Heat is lost from non-insulated water pipes. That means lost energy and increased heating costs, frozen pipes in winter and condensation dripping from water pipes.

Pipe insulation corrects these problems. Pipe insulation can also help maintain water temperature in the pipelines to avoid letting water run to reach desired hot or cold temperature.

Wrap-on insulation includes fiberglass pipe wrap with a separate vapor-sealing tape, which must be wrapped around the fiberglass.

Plastic cork wrapping needs no separate vapor seal since it will not absorb moisture and is waterproof. Other wrap-on insulation includes vinyl foam, aluminum foil and polyethylene-coated duct tape.

Foamed plastic tubing for covering pipes costs more than wrap-on types. However, the finished job is generally neater looking and the material is somewhat quicker to install. It is available in sizes to fit either galvanized pipe or copper tubing.

Mastic compound can be used to insulate large diameter pipes, cold-water tanks and similar surfaces which may be subject to condensation. Available in one-gallon cans (which will cover approximately six sq. ft.), this thick coating is applied in layers at least 1/4" thick.

HEATING CABLES

Two types of heating cables are series and self-regulating. While both types of cables have a similar appearance, plug into electrical outlets, and wrap around pipes, the actual functioning and installation techniques are very different.

Series cables' heat is generated by a current-carrying wire, and is maintained at a temperature that does not vary with the environment. Series heaters are available in pre-assembled lengths from 2' to 100'.

Because of the heating element, you cannot cut it to length yourself. It cannot be overlapped onto itself without burning out, so be sure to purchase the right length.

Most series heaters cannot be used on plastic pipes. And while some series heaters can be used with insulation, some cannot.

Self-regulating heating cables generate heat through the plastic material between the current-carrying wires. These heating cables regulate themselves automatically, providing more heat as outside temperatures drop and less as temperatures rise.

Self-regulation allows the cable to be overlapped. The heating cable is typically on a reel in a store, and you cut off only what you need. Separate connection kits can be purchased and put together by yourself at home. Some self-regulating brands also come in pre-assembled, shorter individual lengths. Self-regulating heaters can be used on plastic pipes, and should be used with thermal insulation.

Both types of heating cables must be protected from mechanical damage and from water. And both should be used with a ground-fault circuit interrupter (GFCI) with a 30mA trip level.

PIPE-JOINT COMPOUND

When selecting pipe-joint compound, you need to know what the pipe will carry after installation-natural gas, oil, gasoline, water, or any other fluids or gases.

An advantage of commercially prepared pipe joint compound is its ability to seal all joints, yet make disassembly easy, to prevent seizure of parts by rust and corrosion.

Pipe-joint compounds come in 1-oz. tubes up to brush-on cans or 50-gal. drums.

## DATA EXCERPT
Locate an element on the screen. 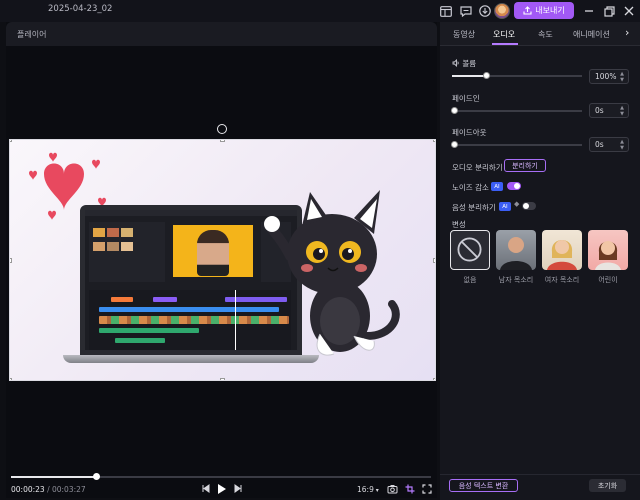  reset-button-label: 초기화 is located at coordinates (608, 486).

## INSTRUCTIONS
1: Update the part of the passage on pipe insulation that opens with the words containing "Heat is lost" and closes with "around the fiberglass.", putting "mineral wool" in place of "fiberglass".
2: Go on with the passage on pipe insulation, picking up after its final sentence.

## EXPECTED RESULTS
1:
Heat is lost from non-insulated water pipes. That means lost energy and increased heating costs, frozen pipes in winter and condensation dripping from water pipes.

Pipe insulation corrects these problems. Pipe insulation can also help maintain water temperature in the pipelines to avoid letting water run to reach desired hot or cold temperature.

Wrap-on insulation includes mineral wool pipe wrap with a separate vapor-sealing tape, which must be wrapped around the mineral wool.

2:
One form of pipe-joint compound is Teflon tape, which comes in rolls; standard widths are 1/4", 1/2" and 3/4", and lengths range from 30' to over 100'.

Special compounds are also available that are fast drying and hard setting.

Certain plastics are attacked by pipe compounds so be sure the compound is specifically recommended for any plastic material it is used with.

FITTINGS

Fittings allow the you to install pipe in the proper place and terminate it at the right spot. Although each kind of pipe requires its own type of fitting, there are similarities among all fittings. Understanding the proper application for each can save you time, material and labor.

There are two basic designations for pipe fittings: male and female. These refer to the threading. Male threading is on the outside and threads into the female threading which is on the inside of the fitting.

Nipples - extend a line or provide proper threading at the right location. Nipples come in diameters ranging from 1/8" to 4" to match standard pipe diameters and in lengths from close (nipples that are threaded on both ends to a point where threads almost join in the center) through 24". Normal size increments are even inches. Long nipples or "cut lengths of pipe," which are threaded on both ends, are available in about 24" lengths, usually increasing in length by 6" increments (30", 36", 42", etc.).

Couplings - connect all standard sizes of pipe. Tight seal with a pipe wrench and pipe-joint compound will waterproof connection.

Bushings - inserted inside a coupling to reduce the size of the pipe. With a coupling, a run of pipe can be reduced a size or two; with a series of bushings, any number of reductions can be made.

Floor Flanges - connect pipe to a wall, floor or any flat surface. Flanges are threaded onto pipe and tightened. This provides a flange rim with four screw holes, making it easy to fasten pipe to a flat surface.

Elbow - change direction of pipe. Most common are 90 degree and 45 degree elbows, which have inside threads on both ends. A street elbow has inside thread on one end and outside thread on the other.

Reducers - reduce pipe size. Bushings screw into a coupling while reducers screw directly onto pipe threads. Some reduce pipe only one size; others can reduce several sizes.

Side-Outlet Elbows - have three-way outlets. Can be used as corner pieces for railings, fences, etc. Also used for pipe connections on corner construction.

Crosses and Tees - available in all sizes and shapes. Most common is straight tee which has three inside threads of the same size which can be used to run three pipes in a "T" shape. Reducing tee has same shape, but two straight ends of the "T" are reduced one size or more.

Four-Way Tee (Side Outlet) - similar to the side-outlet elbow except side outlet runs through the elbow with an opening of the same size on each end. Straight cross has four outlets for pipe of the same size. Side-outlet cross has an opening on the side for a fifth pipe of the same size.

Return Bends and Y Bends - return bends are made in close, medium and open patterns. The close is a sharper bend than the medium and the medium is a sharper bend than the open. The Y bend is a straight or reduced outlet which permits connecting pipe of the same or reduced size to a 45 degree angle.

Ground Joint Union - three-part fitting that connects any standard size pipe where it may be necessary to disconnect later. Because of the bronze-to-bronze or bronze-to-iron ground-joint seat, it can be taken apart and reassembled at the nut with a pipe wrench and no pipe-joint compound.

COPPER-PIPE FITTINGS

Fittings for copper pipe must be soldered on at least one end, leaving one or both ends unthreaded. After flux has been applied, solder is introduced at the edge of the fitting. It is then drawn, by capillary action, the full depth of the fitting to completely surround the tube.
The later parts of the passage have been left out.